Job Scheduling in the Cloud: A Tale on Fairness and Efficiency

The Hong Kong University of Science and Technology
Department of Computer Science and Engineering


PhD Thesis Defence


Title: "Job Scheduling in the Cloud: A Tale on Fairness and Efficiency"

By

Mr. Chen CHEN


Abstract

With the burst of data volume and application complexity, it has become 
prevalent to host large-scale computations in clusters of distributed servers. 
In shared production clusters, job scheduling is of paramount importance to the 
cluster performance. The two basic scheduling objectives are efficiency and 
fairness---an ideal scheduler shall facilitate fast job response, and meanwhile 
avoid starvation by guaranteeing worst-case service quality to each job.

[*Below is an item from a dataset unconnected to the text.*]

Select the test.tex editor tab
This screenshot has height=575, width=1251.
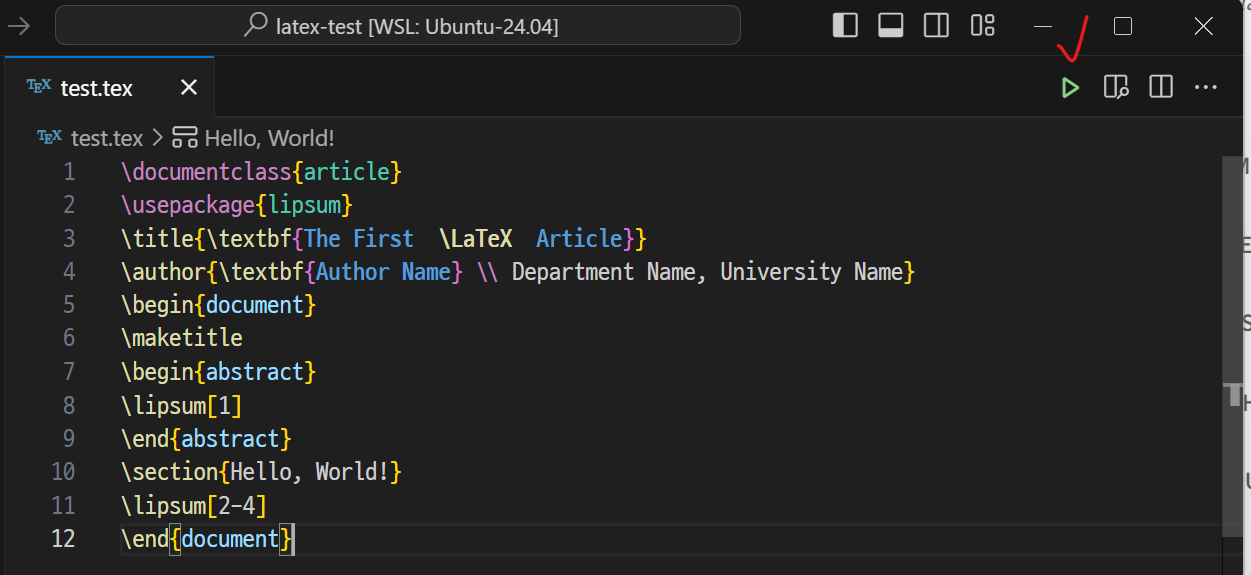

For inter-job scheduling, efficiency and fairness are conflicting with each 
other, leading to a dilemma of either predictable performance at the expense of 
long response time, or minimum mean response time at the risk of starvation. As 
a result, it's critical to develop resource scheduling strategies that can do 
well in both worlds. In this regard, we make the following contributions.

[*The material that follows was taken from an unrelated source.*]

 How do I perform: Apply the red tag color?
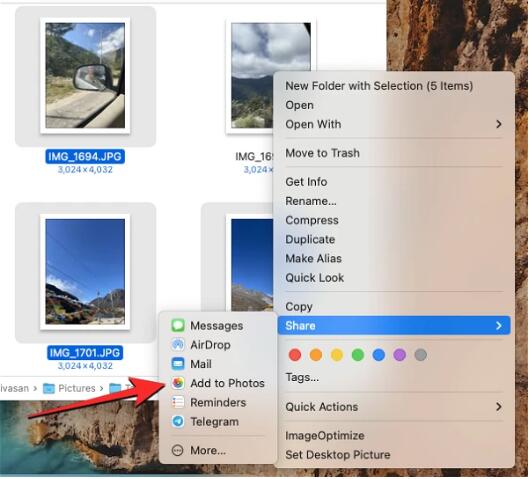295,355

First, we present Cluster Fair Queuing (CFQ), a scheduling mechanism to 
minimize the mean job response time while ensuring predictable performance. It 
works by preferentially offering resources to jobs that finishes earliest under 
an idealized fair sharing policy. Second, we reveal that service isolation is 
crucial for both fairness and efficiency, but has not been guaranteed even when 
the jobs are assigned high priorities. We identify the reasons behind and 
propose Speculative Slot Reservation to achieve service isolation, which works 
by reserving slots if and only if that's appropriate according to job inner 
dependencies. Third, we observe that the marginal benefit from additional 
resources varies significantly for different jobs, and then propose 
Performance-Aware Fair (PAF) scheduling to reallocate certain resources for 
better overall efficiency while ensuring near-optimal fairness.

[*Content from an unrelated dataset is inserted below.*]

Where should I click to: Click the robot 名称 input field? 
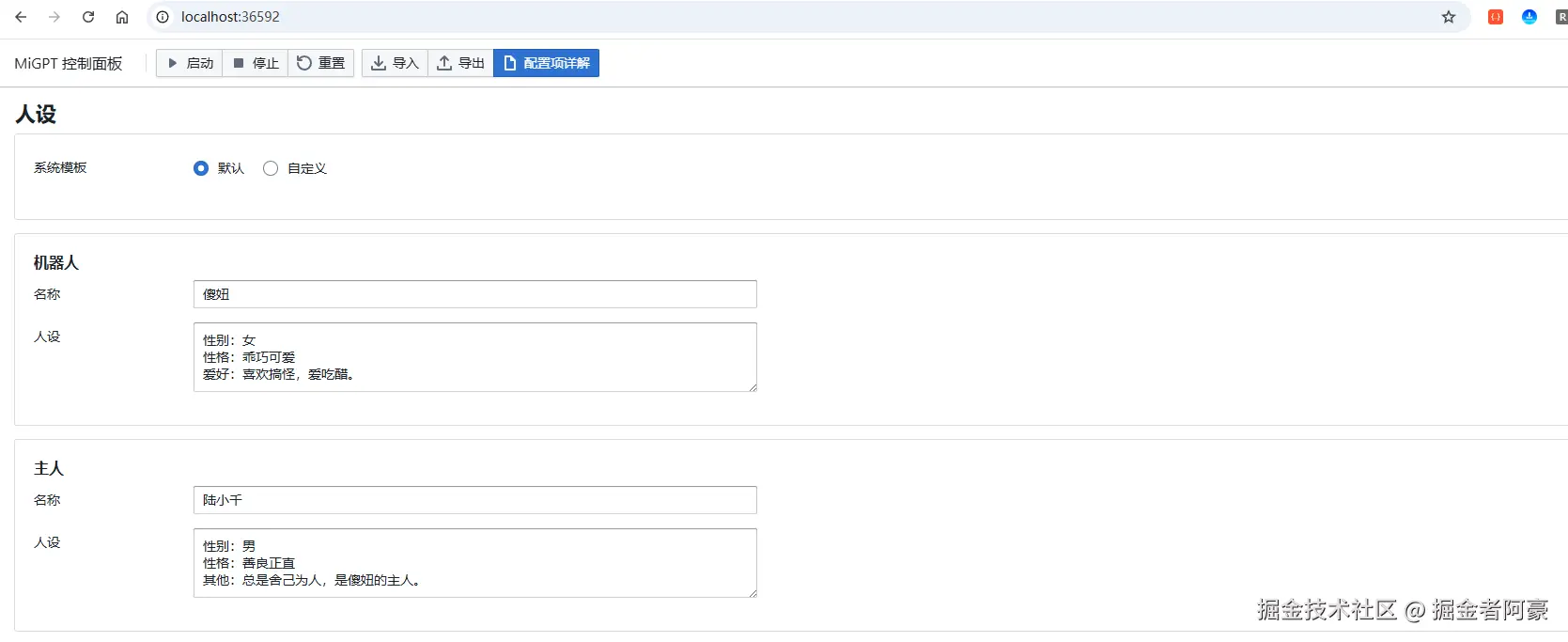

For intra-job scheduling however, fairness regarding workloads allocation on 
distributed workers, i.e., load-balancing, can help to improve the efficiency. 
We apply that insight to distributed deep learning applications, which might 
suffer salient performance degradation when running in heterogeneous clusters. 
Specifically, we propose a new worker-coordinating scheme, called Load-balanced 
Bulk Synchronous Parallel (LB-BSP), that can adaptively adjust workers' loads 
based on their progressing capabilities to achieve fast distributed deep 
learning.


Date:			Wednesday, 18 July 2018

Time:			3:00pm - 5:00pm

Venue:			Room 3494
 			Lifts 25/26

Chairman:		Prof. Ming Yi Hung (ACCT)

Committee Members:	Prof. Bo Li (Supervisor)
 			Prof. Wei Wang (Supervisor)
 			Prof. Pan Hui
 			Prof. Qian Zhang
 			Prof. Jiang Xu (ECE)
 			Prof. Cong Wang (Computer Science, CityU)


**** ALL are Welcome ****